• Do this
Turn the lines of the records into a JSON list of strings, one string per line and no blank lines. Begin at the line that contains "You are a computer-use agent. Screen" and stop after the line that contains "[x=958, y=654]".

(Stored items from a collection)
************
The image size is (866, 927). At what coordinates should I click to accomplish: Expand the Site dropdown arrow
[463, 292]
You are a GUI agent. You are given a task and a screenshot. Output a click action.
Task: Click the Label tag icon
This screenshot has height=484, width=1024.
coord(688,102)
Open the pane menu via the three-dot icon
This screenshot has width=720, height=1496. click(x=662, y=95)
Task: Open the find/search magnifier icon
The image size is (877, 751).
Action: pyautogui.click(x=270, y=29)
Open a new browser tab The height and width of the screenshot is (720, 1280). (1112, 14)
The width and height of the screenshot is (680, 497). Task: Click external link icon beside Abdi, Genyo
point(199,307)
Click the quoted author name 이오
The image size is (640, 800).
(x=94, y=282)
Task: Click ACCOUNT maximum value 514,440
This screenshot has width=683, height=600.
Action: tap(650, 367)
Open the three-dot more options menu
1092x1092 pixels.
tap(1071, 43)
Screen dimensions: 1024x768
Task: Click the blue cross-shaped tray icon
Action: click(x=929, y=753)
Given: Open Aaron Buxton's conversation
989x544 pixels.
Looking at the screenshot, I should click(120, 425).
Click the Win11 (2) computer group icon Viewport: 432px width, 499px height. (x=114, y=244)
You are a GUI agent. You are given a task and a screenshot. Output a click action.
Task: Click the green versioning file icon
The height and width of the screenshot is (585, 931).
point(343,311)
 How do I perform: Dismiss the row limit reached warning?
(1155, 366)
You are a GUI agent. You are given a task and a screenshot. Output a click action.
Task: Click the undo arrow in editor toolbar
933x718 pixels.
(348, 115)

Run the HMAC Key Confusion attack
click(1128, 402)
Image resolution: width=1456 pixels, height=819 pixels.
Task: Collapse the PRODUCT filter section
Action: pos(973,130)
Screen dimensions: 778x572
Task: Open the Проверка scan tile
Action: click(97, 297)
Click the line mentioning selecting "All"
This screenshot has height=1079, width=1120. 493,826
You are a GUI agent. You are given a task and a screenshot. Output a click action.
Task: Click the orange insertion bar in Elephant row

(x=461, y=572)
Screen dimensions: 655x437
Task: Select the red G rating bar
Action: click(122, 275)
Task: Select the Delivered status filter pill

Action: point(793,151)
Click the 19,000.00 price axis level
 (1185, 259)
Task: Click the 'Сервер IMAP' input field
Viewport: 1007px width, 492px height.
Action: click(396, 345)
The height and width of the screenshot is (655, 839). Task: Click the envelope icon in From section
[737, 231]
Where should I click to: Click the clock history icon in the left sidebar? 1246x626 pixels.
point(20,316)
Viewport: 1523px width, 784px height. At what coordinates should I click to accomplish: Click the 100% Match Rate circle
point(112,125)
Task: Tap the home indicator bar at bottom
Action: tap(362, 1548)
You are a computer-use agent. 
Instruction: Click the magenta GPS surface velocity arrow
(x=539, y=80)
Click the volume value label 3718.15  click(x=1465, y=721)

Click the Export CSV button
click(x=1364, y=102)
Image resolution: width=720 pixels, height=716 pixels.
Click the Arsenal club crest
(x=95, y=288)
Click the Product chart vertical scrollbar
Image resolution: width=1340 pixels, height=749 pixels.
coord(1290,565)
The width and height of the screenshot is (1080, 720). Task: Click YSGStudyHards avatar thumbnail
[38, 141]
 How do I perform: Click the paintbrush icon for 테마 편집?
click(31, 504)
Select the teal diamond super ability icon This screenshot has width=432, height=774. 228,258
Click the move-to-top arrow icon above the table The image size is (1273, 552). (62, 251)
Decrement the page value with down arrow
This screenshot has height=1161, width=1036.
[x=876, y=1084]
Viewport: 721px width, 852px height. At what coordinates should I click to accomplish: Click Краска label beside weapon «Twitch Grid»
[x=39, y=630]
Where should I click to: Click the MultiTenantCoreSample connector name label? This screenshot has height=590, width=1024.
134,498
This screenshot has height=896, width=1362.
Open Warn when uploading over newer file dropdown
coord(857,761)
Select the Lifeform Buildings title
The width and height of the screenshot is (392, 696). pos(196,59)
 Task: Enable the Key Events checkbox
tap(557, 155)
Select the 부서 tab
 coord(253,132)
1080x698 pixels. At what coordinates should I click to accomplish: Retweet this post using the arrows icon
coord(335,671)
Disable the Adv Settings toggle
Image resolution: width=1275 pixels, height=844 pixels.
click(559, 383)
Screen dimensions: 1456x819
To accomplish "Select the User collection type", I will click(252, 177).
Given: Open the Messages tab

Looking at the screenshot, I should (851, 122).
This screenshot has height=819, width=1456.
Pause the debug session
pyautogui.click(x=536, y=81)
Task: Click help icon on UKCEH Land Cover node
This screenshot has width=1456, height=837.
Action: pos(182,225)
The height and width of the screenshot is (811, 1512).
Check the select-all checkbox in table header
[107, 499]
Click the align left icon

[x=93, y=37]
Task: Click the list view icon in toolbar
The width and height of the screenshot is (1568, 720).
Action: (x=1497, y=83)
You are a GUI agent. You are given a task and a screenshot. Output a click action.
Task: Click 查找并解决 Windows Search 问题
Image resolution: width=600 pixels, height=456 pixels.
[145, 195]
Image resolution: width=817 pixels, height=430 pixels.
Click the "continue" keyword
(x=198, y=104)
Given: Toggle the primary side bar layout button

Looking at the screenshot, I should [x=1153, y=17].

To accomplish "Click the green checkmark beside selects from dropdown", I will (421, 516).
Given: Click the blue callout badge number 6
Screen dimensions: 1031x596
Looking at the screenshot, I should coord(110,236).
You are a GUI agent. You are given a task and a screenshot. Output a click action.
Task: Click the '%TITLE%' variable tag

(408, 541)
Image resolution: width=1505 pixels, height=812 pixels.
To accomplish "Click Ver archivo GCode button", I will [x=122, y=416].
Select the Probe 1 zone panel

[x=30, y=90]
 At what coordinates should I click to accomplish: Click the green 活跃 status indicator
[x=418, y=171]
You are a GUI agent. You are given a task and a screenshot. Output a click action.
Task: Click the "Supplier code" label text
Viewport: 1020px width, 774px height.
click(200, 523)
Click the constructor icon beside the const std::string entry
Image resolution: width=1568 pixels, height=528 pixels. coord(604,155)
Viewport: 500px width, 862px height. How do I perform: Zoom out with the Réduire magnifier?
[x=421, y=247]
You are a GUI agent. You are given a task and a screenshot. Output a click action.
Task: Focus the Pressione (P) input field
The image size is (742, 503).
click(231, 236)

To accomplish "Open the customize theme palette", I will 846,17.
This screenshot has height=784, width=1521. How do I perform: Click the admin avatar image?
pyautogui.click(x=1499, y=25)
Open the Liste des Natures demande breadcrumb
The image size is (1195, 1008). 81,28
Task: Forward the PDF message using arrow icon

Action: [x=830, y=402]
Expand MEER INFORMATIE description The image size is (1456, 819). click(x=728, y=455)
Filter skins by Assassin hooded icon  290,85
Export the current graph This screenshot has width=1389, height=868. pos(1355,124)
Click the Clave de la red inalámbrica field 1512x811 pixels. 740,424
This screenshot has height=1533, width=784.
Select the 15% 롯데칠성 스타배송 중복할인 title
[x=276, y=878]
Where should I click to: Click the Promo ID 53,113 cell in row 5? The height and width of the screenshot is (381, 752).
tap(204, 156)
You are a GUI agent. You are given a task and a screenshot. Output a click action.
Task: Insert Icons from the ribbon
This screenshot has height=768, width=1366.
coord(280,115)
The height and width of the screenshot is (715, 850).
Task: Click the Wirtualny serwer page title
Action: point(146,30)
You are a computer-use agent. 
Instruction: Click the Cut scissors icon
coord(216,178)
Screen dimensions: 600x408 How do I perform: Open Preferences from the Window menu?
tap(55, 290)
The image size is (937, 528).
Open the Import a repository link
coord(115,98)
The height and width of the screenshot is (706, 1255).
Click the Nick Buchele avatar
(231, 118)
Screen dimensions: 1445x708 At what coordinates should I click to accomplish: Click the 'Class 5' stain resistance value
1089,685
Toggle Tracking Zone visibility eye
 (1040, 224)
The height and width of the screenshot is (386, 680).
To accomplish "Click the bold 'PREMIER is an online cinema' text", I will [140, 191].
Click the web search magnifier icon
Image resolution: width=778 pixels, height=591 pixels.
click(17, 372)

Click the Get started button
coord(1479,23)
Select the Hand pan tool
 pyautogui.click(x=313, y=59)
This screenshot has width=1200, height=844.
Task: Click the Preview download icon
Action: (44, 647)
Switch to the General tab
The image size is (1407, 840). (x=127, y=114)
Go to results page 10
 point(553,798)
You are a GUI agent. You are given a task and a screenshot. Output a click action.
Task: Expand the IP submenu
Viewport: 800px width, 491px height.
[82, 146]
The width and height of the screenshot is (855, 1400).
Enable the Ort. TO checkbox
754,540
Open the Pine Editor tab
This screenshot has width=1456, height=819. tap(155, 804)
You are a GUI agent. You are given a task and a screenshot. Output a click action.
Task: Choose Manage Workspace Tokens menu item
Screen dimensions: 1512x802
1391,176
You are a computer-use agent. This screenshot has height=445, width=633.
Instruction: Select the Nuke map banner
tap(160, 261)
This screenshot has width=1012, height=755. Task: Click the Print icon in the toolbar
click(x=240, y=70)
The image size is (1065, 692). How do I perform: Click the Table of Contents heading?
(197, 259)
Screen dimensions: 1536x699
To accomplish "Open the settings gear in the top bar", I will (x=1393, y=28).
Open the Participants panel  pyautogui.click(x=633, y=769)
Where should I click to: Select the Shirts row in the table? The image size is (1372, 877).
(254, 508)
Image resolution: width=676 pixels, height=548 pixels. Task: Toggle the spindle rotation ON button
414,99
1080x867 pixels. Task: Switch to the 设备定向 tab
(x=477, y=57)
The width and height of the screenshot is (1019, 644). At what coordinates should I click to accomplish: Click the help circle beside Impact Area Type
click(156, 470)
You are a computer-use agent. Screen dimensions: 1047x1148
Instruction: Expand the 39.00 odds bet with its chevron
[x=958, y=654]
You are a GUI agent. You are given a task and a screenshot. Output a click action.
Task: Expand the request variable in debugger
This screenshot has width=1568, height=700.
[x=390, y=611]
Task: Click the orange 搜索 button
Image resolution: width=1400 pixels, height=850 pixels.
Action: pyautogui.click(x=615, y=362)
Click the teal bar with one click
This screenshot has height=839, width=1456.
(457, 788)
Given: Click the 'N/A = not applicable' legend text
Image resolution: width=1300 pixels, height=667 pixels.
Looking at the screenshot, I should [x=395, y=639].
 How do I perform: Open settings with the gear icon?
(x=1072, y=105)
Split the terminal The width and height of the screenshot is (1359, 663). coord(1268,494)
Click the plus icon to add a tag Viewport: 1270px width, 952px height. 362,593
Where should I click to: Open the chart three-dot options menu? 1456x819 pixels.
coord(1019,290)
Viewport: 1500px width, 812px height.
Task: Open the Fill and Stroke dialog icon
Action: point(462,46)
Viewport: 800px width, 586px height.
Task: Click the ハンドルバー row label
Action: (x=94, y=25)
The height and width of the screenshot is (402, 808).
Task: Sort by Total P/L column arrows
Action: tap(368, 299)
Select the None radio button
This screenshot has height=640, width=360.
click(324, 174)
************
• Solution for this problem
[
  "You are a computer-use agent. Screen dimensions: 1047x1148",
  "Instruction: Expand the 39.00 odds bet with its chevron",
  "[x=958, y=654]"
]